| Document extract |
"""

# Building Named Entity Recogniser with NLTK and SpaCy

Named Entity Recognition helps extract information from textual data by locating and classifiying named entities in text into pre-defined categories. A BBC article will be used here to try 2 methods - NLTK and SpaCy.

In [1]:
import nltk
from nltk.tokenize import word_tokenize
from nltk.tag import pos_tag
from nltk.chunk import ne_chunk
from bs4 import BeautifulSoup
import requests
import re
import spacy
from spacy import displacy
from collections import Counter
import en_core_web_sm
nlp = en_core_web_sm.load()

## NLTK

In [2]:
def url_to_string(url):
    res = requests.get(url)
    html = res.text
    soup = BeautifulSoup(html, 'html5lib')
    for script in soup(["script", "style", 'aside']):
        script.extract()
    return " ".join(re.split(r'[\n\t]+', soup.get_text()))

In [3]:
ny_bb = url_to_string('https://www.bbc.co.uk/news/business-52068549')
article = nlp(ny_bb)
len(article.ents)

110

In [4]:
#apply word tokenisation and POS tagging to article
def preprocess(sent):
    sent = nltk.word_tokenize(sent)
    sent = nltk.pos_tag(sent)
    return sent

In [5]:
#print sample output
sent = preprocess(ny_bb)

"""

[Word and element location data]
"""

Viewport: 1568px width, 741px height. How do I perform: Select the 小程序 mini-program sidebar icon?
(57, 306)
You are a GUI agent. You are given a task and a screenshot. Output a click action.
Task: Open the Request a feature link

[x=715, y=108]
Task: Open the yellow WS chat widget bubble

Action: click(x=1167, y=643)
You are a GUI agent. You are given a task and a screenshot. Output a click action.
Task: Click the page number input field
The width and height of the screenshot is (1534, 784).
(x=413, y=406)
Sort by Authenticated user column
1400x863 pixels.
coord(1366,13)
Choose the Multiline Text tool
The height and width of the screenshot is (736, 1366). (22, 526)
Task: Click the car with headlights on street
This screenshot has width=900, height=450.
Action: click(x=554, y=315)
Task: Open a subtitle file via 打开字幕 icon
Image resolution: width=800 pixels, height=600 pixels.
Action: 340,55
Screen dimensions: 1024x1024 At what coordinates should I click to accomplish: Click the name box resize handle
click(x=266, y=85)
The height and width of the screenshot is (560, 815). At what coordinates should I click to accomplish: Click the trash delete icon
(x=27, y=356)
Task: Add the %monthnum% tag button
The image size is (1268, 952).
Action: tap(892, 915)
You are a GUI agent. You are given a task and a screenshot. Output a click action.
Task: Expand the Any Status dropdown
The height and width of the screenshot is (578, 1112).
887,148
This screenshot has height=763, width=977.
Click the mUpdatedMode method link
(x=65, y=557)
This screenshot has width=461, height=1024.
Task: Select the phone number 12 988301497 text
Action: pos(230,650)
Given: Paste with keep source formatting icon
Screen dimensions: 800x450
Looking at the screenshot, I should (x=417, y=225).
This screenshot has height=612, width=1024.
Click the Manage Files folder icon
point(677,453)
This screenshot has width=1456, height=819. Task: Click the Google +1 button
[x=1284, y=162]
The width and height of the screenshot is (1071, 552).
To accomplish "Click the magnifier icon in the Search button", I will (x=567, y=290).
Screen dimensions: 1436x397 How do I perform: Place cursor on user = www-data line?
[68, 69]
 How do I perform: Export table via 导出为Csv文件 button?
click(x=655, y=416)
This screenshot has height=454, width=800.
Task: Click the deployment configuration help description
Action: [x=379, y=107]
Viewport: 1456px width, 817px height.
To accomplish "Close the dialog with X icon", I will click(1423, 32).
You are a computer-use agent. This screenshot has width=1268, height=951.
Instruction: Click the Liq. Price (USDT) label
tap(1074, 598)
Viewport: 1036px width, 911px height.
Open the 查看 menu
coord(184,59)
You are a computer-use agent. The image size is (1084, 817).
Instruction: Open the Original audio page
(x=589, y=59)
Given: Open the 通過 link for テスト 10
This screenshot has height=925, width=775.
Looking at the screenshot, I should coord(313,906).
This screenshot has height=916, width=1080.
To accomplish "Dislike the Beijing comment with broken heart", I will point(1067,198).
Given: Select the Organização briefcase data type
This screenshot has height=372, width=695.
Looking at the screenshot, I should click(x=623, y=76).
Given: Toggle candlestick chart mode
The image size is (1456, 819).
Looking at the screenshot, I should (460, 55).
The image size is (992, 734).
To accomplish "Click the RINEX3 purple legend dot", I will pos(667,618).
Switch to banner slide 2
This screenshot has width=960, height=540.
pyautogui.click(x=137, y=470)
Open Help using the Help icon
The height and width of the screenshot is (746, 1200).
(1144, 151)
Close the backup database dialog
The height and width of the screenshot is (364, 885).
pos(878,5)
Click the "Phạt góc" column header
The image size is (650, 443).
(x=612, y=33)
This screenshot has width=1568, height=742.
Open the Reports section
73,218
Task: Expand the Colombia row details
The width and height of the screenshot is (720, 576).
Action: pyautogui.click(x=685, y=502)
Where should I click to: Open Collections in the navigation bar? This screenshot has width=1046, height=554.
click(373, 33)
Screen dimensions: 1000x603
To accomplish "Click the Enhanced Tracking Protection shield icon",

"""

| Written task A |
From the named entity recognition notebook, output the passage that begins with "for script in" and ends with "len(article.ents)", copied word for word.
| Written task B |
In the named entity recognition notebook, list every name imported with a "from ... import" statement.
| Written task C |
Supply the next part of the named entity recognition notebook, picking up right after its final line.

| Reply A |
for script in soup(["script", "style", 'aside']):
        script.extract()
    return " ".join(re.split(r'[\n\t]+', soup.get_text()))

In [3]:
ny_bb = url_to_string('https://www.bbc.co.uk/news/business-52068549')
article = nlp(ny_bb)
len(article.ents)

| Reply B |
word_tokenize, pos_tag, ne_chunk, BeautifulSoup, displacy, Counter

| Reply C |
sent[:10]

[('Drop', 'NN'),
 ('in', 'IN'),
 ('consumer', 'NN'),
 ('confidence', 'NN'),
 ('sends', 'VBZ'),
 ('US', 'JJ'),
 ('stocks', 'NNS'),
 ('lower', 'JJR'),
 ('again', 'RB'),
 ('-', ':')]

This generates a list of tuples containing individual words in the sentence and their associated POS. Noun phrase chunking will now be used to identify named entities using a regular expression consisting of rules that indicate how sentences should be chunked.

### Chunking

The chunking pattern rule here is a noun phrase should be formed whenever the chunker finds an optional determiner followed by any number of adjectives, JJ, and then a noun, NN.

In [6]:
pattern = 'NP: {<DT>?<JJ>*<NN>}'

In [7]:
#pattern rule now used to create a chunk parser and applied to text
cp = nltk.RegexpParser(pattern)
cs = cp.parse(sent)
print(cs[:10])

[Tree('NP', [('Drop', 'NN')]), ('in', 'IN'), Tree('NP', [('consumer', 'NN')]), Tree('NP', [('confidence', 'NN')]), ('sends', 'VBZ'), ('US', 'JJ'), ('stocks', 'NNS'), ('lower', 'JJR'), ('again', 'RB'), ('-', ':')]


In [8]:
#iob tags format now used to represent chunk structure
from nltk.chunk import conlltags2tree, tree2conlltags
from pprint import pprint

iob_tagged = tree2conlltags(cs)
pprint(iob_tagged[:10])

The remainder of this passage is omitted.